David Clark
Wind Consultant
El Dorado Hills, Calif.
Here’s a little secret: You can probably use anyone’s condition monitoring on a single turbine and get data good enough to predict basic failures. But expand the monitoring scope to several turbines or multiple sites and everything changes.
To cost justify outfitting a 100-turbine farm with condition monitoring equipment, an O&M crew needs a heads-up on only two to three gearbox failures over the next 18 years. A design life of 20 years means 18 of those will be spent out of warranty. And no turbine runs better with age. Regardless of supplier, you will have to get vibration data from nacelles into a server, and then analyze all the data. These few key considerations can assist with the integration of condition monitoring into your wind farm and organization.
Sending data from the nacelle
First, know what is available in the turbine for transmitting data. Condition monitoring equipment will need a network connection to communicate with data storage on the ground. If it is not possible to run wire, then wireless is an option, with the right radio. More owners specify installing additiona runs of fiber at the time of commissioning. Other turbine models will have an Ethernet provision available in the nacelle or at the tower base. Connecting point A to point B seems basic. Nonetheless, consult with someone who knows from experience what works. There is a long list of what might work or should work. The list of what actually works is quite short.
Powering the system
Know what’s available and what’s required for your system. It will usually require a 100, 110, or 120 Vac, or 24 Vdc connection up-tower. Both are common. An existing power supply may also suffice. As with communications, power available in the varies greatly from site to site and manufacturer to manufacturer. A turbine a few years old will need assessments as to what’s available up-tower and whether or not it will work with your system. If you are specifying a new turbine’s requirements, foresight allows anticipating power requirements.
Managing the data
Depending on the number of turbines, wind-farm sites, and analysis location, determine a data-storage requirement for the condition-monitoring system. Consider these points to size the server:
- 8 measurement locations on a turbine x 3 vibration measurements each, plus one tachometer reading = 25 measurements per turbine.
- Each of the 25 measurements averages 2 kB in size or 50 kB of data per turbine each time readings are captured.
- 50 kB x 100 turbines x 2 daily recordings = 5,000 vibration measurements, or 10 MBs daily.
- This equates to 1,625,000 readings and 3.65 GB annually.

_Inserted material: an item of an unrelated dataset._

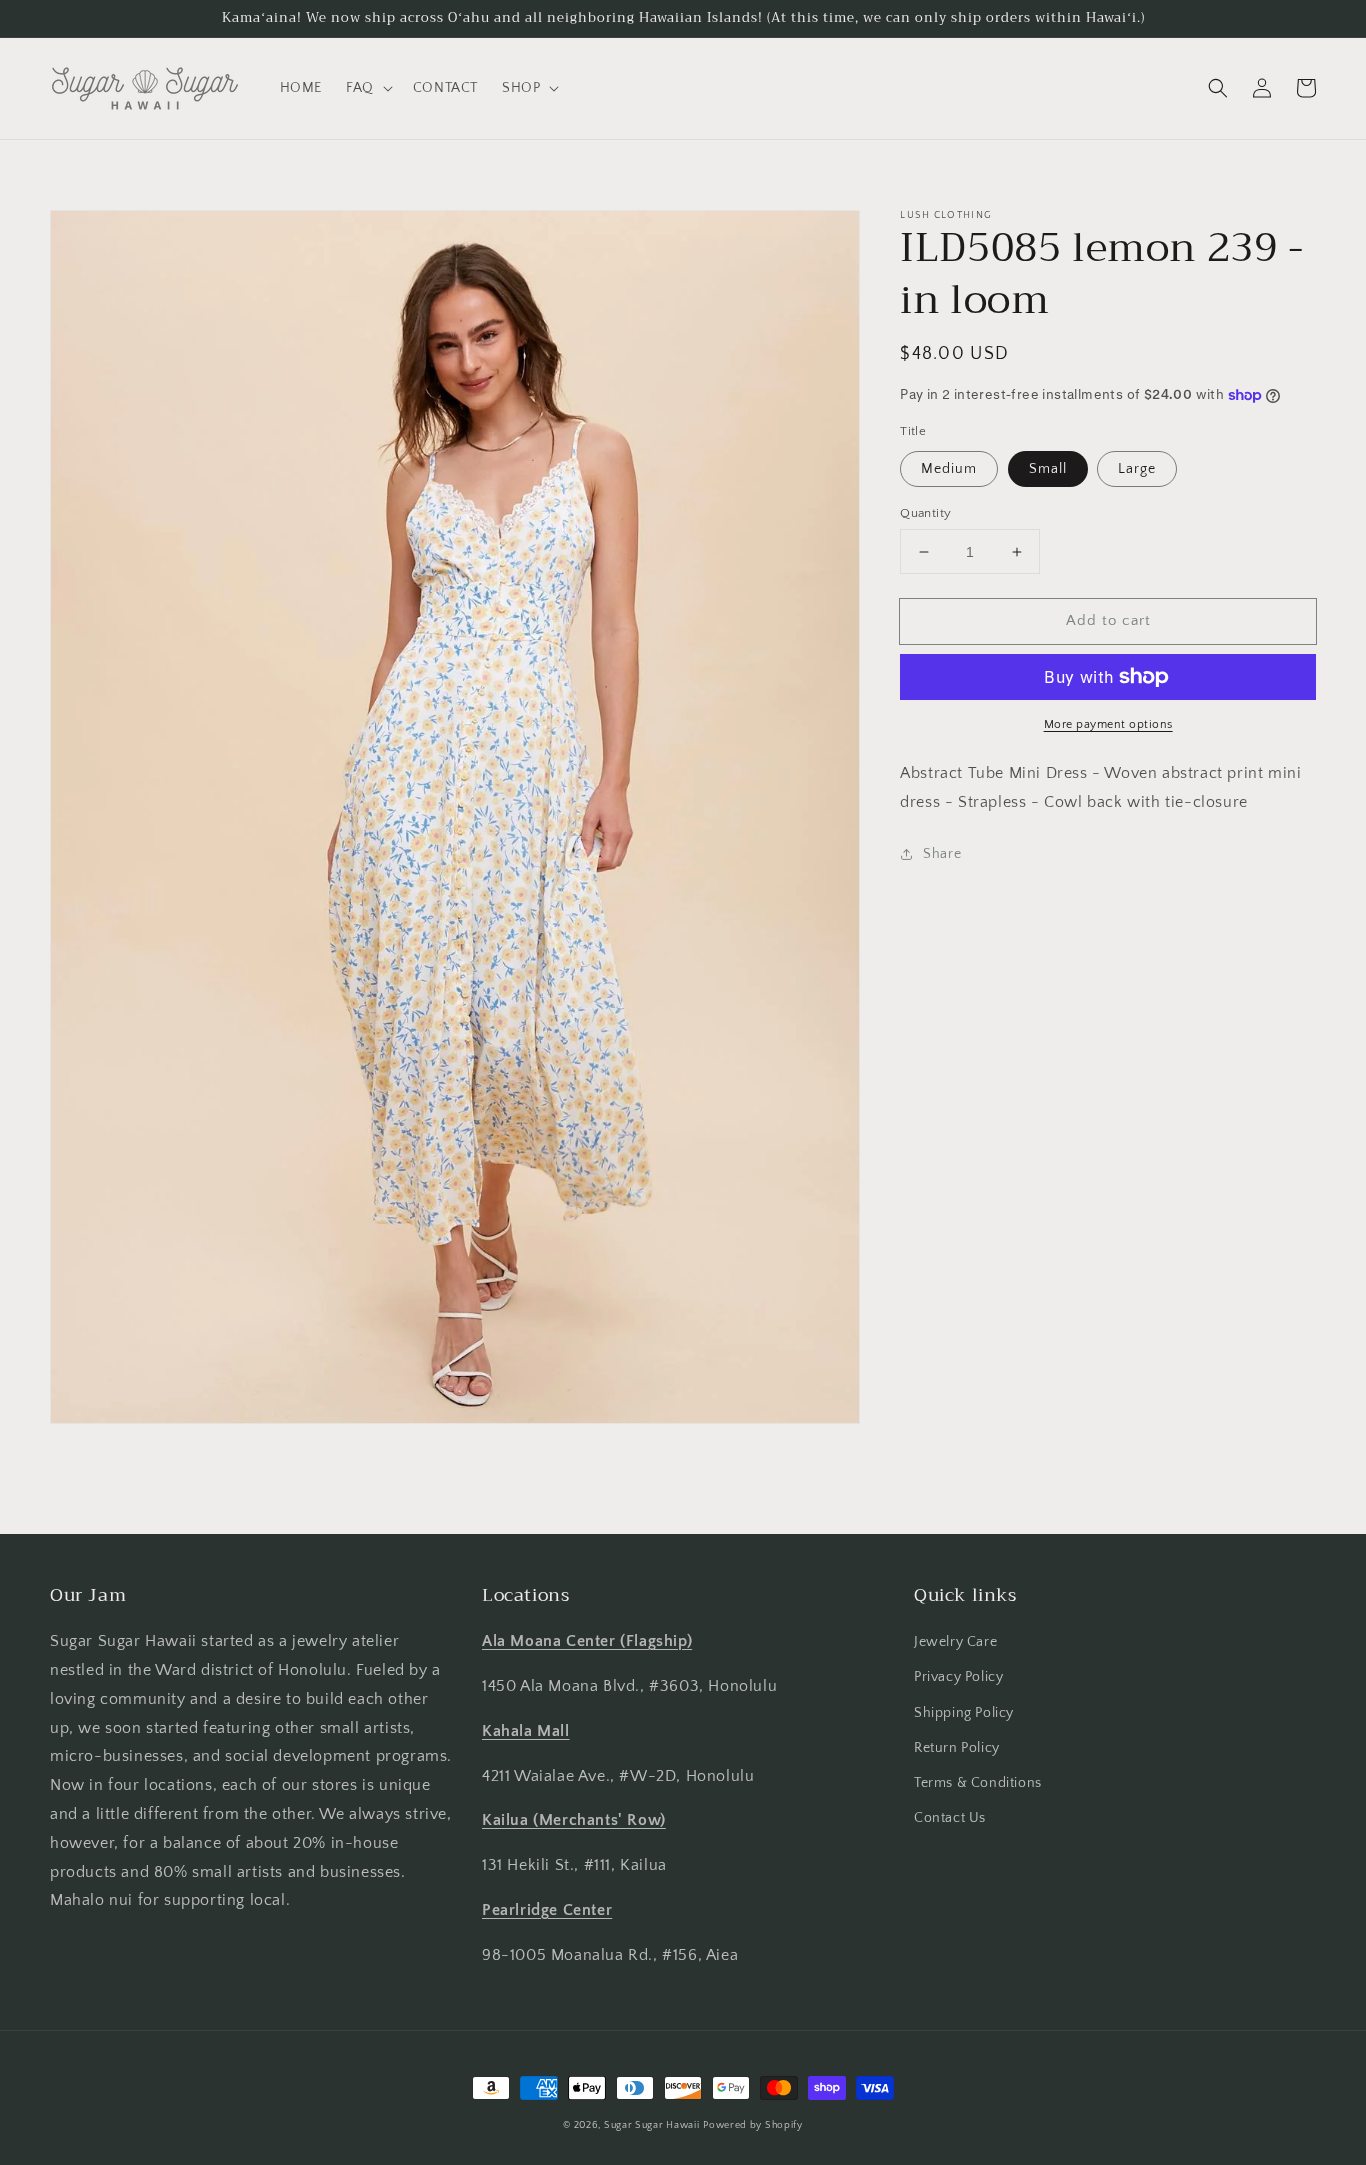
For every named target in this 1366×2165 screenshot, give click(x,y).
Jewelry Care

An actual site similar to the example size produced just over 10.5 GB in a year. This was after a year that included measurement interruptions due to lack of wind, service outages, and other events. This amount of data was accumulated with just two series of measurements a day. Increase this frequency to 12 times a day and you will quickly consume a terabyte of server space. If you have purchased a well-thought out system, it will have data thinning features to eliminate unneeded data over the course of time.
Data frequency
Most people want to know why you cannot take more data more often. This perspective may stem from examining SCADA data which is so dynamic and ever changing, therefore, you need lots of it. Vibration condition monitoring must be the same, right? Wrong. Vibration is not ever changing. Either you have a bad bearing or you don’t. A failing main bearing it will take several months to fail. Taking readings every 6 sec on something that will take months to fail is quantity monitoring not quality monitoring. In addition, physical limitations choke the number of potential readings. There are two reasons for limitations:
One limitation to a high frequency of measurements is the time it takes to gather the readings. On a typical 18 rpm main bearing, readings taken in a common velocity vibration measurement might take up to three minutes for a single reading. There are 24 more measurements after the first three minutes so the average turbine will take upwards of 30 to 45 minutes for accurate and meaningful measurements, for each turbine on the site, and each time data is taken.

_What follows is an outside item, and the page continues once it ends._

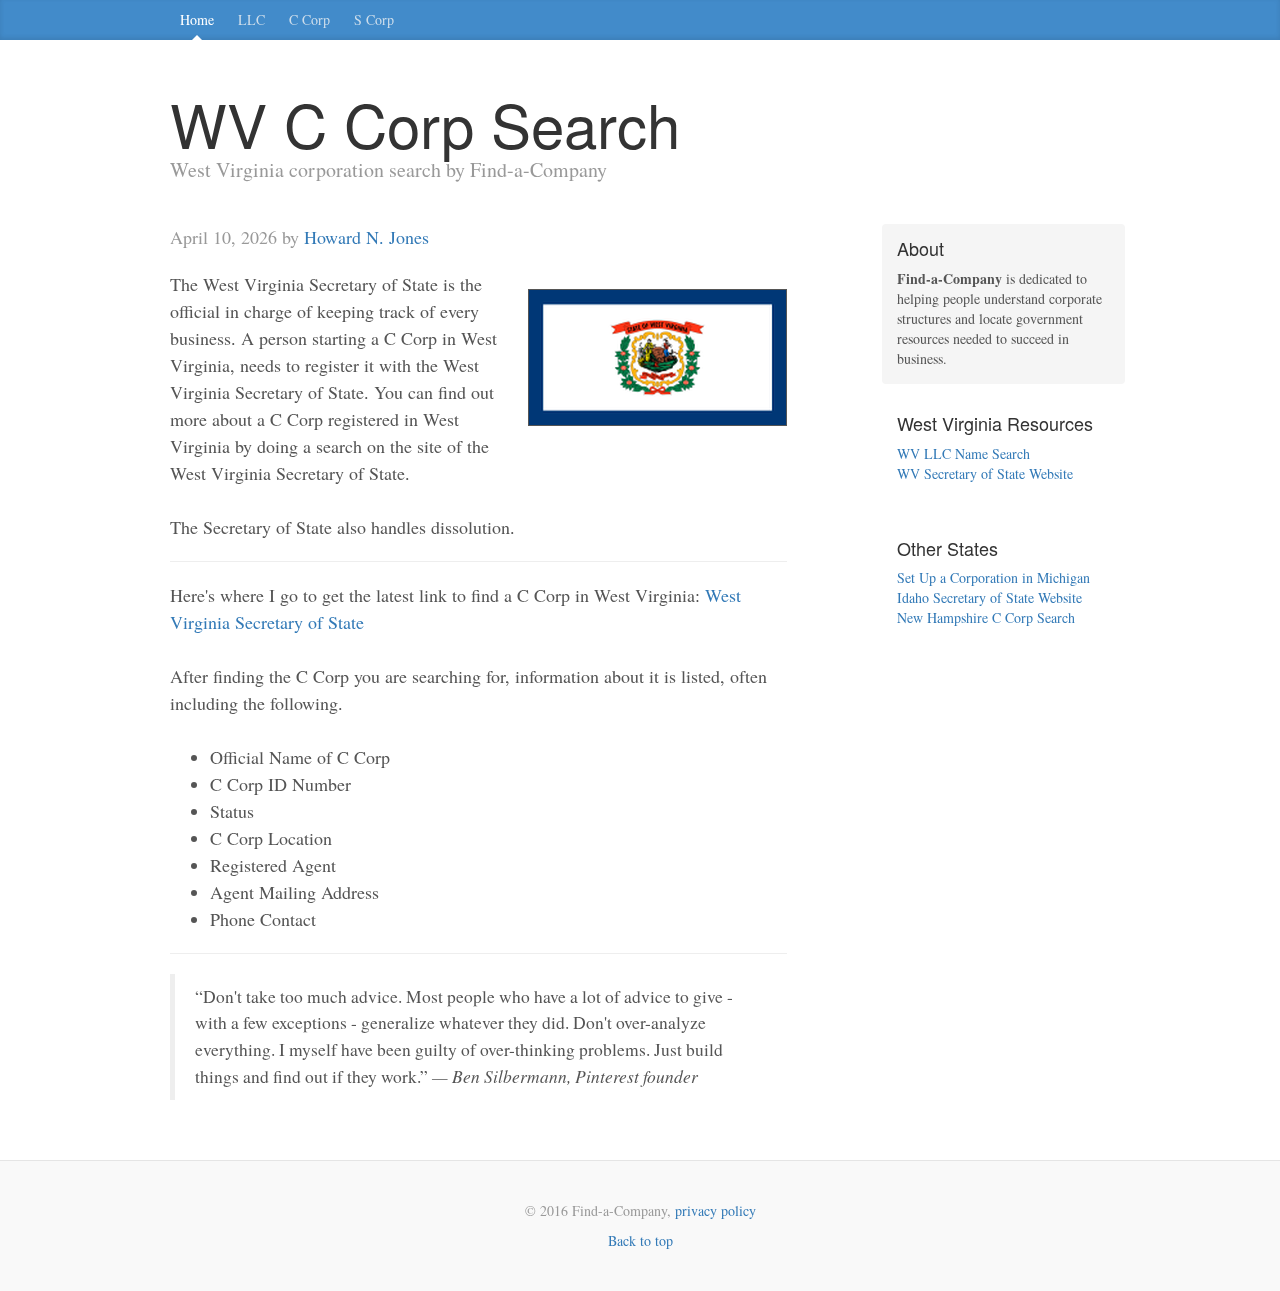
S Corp (374, 19)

The second limitation comes from the available bandwidth. Some controllers take 90% and more of the available bandwidth, leaving only a small portion for condition monitoring. So even if you wanted to take more data, there is no way to transmit it.
Is there really a problem with fewer readings? Reading twice a day for a year equates to just over 18,000 vibration measurements per turbine, over 2,100 per point. If you can’t detect a bad generator bearing with 2,100 measurements, change analysts or condition monitoring systems. Reach David Clark at (530) 677-9785.
Analyzing the data
Suppose you take 1.65 million quality measurements annually for the 100-turbine example. Who will make sense of the measurements? It’s not as daunting a task as it sounds, but it could be worse if the measurements are not qualified. So who will monitor the fleet? What seems to work is a blend of temporary outsourced expertise and internal resources. This is highly dependent upon the number of turbines and internal capabilities. Usually the wind farm is set-up with the software and monitored for several months until the wind-farm owner gets someone trained as a vibration analyst at using the software and performing analysis. Most software platforms have features to streamline the analysis so it focuses only on areas that need attention.
This grossly over simplifies what is required for expertise. But suffice it to say, you will have to dedicate personnel on the task while partnering with a reputable vendor that has wind-specific vibration experience. Most farms and fleets are internally managed, assuming you can guarantee stability in the position and dedicate the time required today and a year from now.